I've been dealing with some cardiac issues that were brought on / exasperated by a covid infection, and it's been challenging finding solutions that let me monitor my own biometrics while hiking without sending anything to the cloud. It's shocking that it's a non-trivial endeavor to pair a medical grade wearable with a smartphone and get differentiated granular alarms / alerts for user defined events (BPM within user defined bands, blood oxygen levels below a certain threshhold, etc..)

If your python SDKs work wirelessly, I'd seriously consider creating a RPI based system to do those things and be able to leave the smartphone at home while I hike.

guzik•3mo ago
Hey, can you join our Discord: https://discord.gg/sPay3Xm?
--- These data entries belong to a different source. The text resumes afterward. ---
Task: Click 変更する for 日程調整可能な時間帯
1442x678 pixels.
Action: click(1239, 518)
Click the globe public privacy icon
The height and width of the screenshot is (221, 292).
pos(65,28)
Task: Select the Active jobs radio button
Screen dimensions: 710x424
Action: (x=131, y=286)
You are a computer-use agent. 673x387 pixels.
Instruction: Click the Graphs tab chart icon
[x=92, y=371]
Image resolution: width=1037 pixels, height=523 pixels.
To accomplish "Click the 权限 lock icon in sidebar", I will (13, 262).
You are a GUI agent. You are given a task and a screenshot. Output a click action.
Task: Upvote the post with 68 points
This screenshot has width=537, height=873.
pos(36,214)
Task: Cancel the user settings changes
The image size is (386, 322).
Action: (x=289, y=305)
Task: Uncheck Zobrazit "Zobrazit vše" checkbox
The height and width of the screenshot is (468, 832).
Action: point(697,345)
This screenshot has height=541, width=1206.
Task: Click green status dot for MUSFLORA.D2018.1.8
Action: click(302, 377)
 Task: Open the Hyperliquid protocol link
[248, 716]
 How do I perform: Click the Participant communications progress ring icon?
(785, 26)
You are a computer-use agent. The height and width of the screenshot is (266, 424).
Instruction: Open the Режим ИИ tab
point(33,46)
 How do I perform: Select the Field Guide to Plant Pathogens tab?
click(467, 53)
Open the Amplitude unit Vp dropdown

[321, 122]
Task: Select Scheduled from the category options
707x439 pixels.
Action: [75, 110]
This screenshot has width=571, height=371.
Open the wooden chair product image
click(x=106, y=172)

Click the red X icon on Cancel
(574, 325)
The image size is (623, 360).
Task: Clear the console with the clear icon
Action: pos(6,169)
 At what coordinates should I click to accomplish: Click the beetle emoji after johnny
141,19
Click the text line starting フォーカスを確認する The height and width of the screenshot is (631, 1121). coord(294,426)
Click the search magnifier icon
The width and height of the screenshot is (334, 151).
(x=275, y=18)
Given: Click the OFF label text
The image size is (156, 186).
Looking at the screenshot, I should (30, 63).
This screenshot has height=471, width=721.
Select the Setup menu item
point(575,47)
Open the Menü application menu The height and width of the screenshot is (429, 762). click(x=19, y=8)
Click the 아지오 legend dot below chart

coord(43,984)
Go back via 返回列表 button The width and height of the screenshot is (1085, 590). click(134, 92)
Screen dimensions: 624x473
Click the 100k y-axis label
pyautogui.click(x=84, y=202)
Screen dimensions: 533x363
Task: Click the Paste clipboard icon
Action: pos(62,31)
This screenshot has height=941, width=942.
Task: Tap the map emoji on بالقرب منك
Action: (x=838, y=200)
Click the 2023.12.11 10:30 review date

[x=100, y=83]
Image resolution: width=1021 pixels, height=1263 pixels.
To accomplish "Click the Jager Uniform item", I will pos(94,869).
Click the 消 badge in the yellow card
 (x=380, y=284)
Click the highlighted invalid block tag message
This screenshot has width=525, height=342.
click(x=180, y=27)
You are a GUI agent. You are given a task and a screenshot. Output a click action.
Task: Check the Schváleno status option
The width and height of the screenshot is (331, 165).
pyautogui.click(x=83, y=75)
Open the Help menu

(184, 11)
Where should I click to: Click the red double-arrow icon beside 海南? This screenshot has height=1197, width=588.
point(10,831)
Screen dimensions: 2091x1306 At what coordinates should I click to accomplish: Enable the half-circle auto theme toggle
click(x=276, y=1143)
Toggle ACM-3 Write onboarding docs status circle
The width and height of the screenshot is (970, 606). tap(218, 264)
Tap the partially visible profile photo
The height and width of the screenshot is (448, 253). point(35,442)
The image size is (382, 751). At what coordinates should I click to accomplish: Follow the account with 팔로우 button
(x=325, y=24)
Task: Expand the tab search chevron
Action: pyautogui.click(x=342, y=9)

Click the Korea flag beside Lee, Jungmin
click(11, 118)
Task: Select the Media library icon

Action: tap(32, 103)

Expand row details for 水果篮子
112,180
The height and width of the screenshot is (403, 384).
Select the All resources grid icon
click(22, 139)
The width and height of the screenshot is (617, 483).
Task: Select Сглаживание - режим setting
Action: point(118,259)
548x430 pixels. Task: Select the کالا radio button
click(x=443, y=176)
Reach out to me personally (@guzik1) - happy to help you with that as we've already had a few people who integrated with rpi, so I can share some tips and examples.
bschwarz•3mo ago
Very commendable approach!

Are you using Movesense as the chest movement sensor per chance? I've been looking into breathing rate lately, but haven't made the jump just yet.

guzik•3mo ago
Thank you! We've integrated a different chip for measuring chest movements
stared•3mo ago
I watch "Quantified Scientist" (https://www.robterhorst.com/), in which Rob compares various watches and smartbands on how they measure sleep and heart rate - against golden standards.

By any chance, were you able to talk with him so he can measure it?

nhaberer•3mo ago
Hey there,

We haven’t spoken with Rob yet but that is a great suggestion. Thanks for the tip!